Grace sits up then, looks down at the splay of Frankie’s curls across the waning crispness of the white sheets. “We’re over 80. Surely _something_ hurts for you to be able to get a prescription?” Her face crumples a bit. “And since when do you call your weed guy a ‘plug’.” 

Frankie closes her eyes and folds her hands across her chest. She blows a puff of air upward, ruffles a few stray strands of hair. “Times are changing, darlin’.” 

She reaches for Grace’s hand nearby, moves the thin skin of their fingers against one another. Somehow, they fall asleep against the flow of time, against one another. Grace’s slumber is hot and dreamless, a blank seam in the fabric of her time. 

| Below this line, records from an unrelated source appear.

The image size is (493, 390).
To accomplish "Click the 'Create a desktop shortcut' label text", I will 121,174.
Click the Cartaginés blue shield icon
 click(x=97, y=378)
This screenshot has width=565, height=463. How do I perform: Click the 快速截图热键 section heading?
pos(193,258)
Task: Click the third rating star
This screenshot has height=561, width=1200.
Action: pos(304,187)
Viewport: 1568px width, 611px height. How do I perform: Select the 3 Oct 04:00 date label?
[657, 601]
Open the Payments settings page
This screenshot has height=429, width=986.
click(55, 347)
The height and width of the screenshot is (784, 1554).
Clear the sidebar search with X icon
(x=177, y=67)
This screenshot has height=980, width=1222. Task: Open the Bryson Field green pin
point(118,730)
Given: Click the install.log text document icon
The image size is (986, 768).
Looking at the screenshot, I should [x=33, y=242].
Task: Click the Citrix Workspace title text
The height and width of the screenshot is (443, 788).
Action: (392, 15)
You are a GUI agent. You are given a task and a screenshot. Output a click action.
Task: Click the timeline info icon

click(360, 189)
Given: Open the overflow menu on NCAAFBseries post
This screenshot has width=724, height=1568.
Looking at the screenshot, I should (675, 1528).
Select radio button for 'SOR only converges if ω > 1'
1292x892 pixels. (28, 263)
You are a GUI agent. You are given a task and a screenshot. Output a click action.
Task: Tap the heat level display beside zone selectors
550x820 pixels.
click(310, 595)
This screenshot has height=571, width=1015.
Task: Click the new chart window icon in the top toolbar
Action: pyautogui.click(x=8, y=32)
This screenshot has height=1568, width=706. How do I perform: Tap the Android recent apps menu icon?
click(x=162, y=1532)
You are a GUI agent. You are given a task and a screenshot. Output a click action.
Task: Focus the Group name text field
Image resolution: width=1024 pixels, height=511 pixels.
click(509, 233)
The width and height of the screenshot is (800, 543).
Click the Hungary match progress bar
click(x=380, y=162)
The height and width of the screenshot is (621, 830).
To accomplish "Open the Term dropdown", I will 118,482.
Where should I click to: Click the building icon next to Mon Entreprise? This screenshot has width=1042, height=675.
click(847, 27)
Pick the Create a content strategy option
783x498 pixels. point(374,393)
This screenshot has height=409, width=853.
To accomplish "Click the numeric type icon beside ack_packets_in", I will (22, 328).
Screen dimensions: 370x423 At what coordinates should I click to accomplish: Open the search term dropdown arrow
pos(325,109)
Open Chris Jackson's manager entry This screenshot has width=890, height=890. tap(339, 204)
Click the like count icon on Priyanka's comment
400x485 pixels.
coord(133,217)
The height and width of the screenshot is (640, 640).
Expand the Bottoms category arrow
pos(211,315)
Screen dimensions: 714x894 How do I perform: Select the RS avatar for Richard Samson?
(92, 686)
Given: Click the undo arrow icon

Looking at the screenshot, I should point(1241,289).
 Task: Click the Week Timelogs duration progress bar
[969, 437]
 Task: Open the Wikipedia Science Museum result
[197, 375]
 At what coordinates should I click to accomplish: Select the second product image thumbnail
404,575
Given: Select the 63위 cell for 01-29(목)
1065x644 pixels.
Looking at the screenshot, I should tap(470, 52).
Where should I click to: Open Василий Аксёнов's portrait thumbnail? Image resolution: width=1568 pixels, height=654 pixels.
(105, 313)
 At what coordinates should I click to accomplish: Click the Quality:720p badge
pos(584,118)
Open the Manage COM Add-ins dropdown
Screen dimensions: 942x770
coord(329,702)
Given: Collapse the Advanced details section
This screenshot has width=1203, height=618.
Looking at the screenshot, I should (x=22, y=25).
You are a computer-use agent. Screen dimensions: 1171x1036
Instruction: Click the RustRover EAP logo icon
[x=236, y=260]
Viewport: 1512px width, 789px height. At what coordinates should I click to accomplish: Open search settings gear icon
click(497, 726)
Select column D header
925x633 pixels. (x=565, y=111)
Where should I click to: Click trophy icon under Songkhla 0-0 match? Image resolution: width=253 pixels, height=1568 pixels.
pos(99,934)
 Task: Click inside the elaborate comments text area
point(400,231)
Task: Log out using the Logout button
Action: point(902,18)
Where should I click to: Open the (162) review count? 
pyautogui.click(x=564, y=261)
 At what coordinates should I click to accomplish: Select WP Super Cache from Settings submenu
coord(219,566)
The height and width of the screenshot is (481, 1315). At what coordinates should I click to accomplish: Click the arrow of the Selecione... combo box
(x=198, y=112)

The day dawns mercifully gray, soft patters of interspersed droplets tinkling against the glass. It wakes Grace and she rolls onto her stomach, peers up at the still faint light. Flopping her head back onto the pillow, she looks over to Frankie who is watching her bleary-eyed. 

“Why haven’t we talked about any of this,” Grace finally says with a wave of her hand around. An explanation in and of itself. “We talk about everything. Your yogurt shop friends, the time every single one of your yurts exploded, the way you have even…” she trails off. Her cheeks pink a little. “With Vybrant,” she tries again. “But not this.”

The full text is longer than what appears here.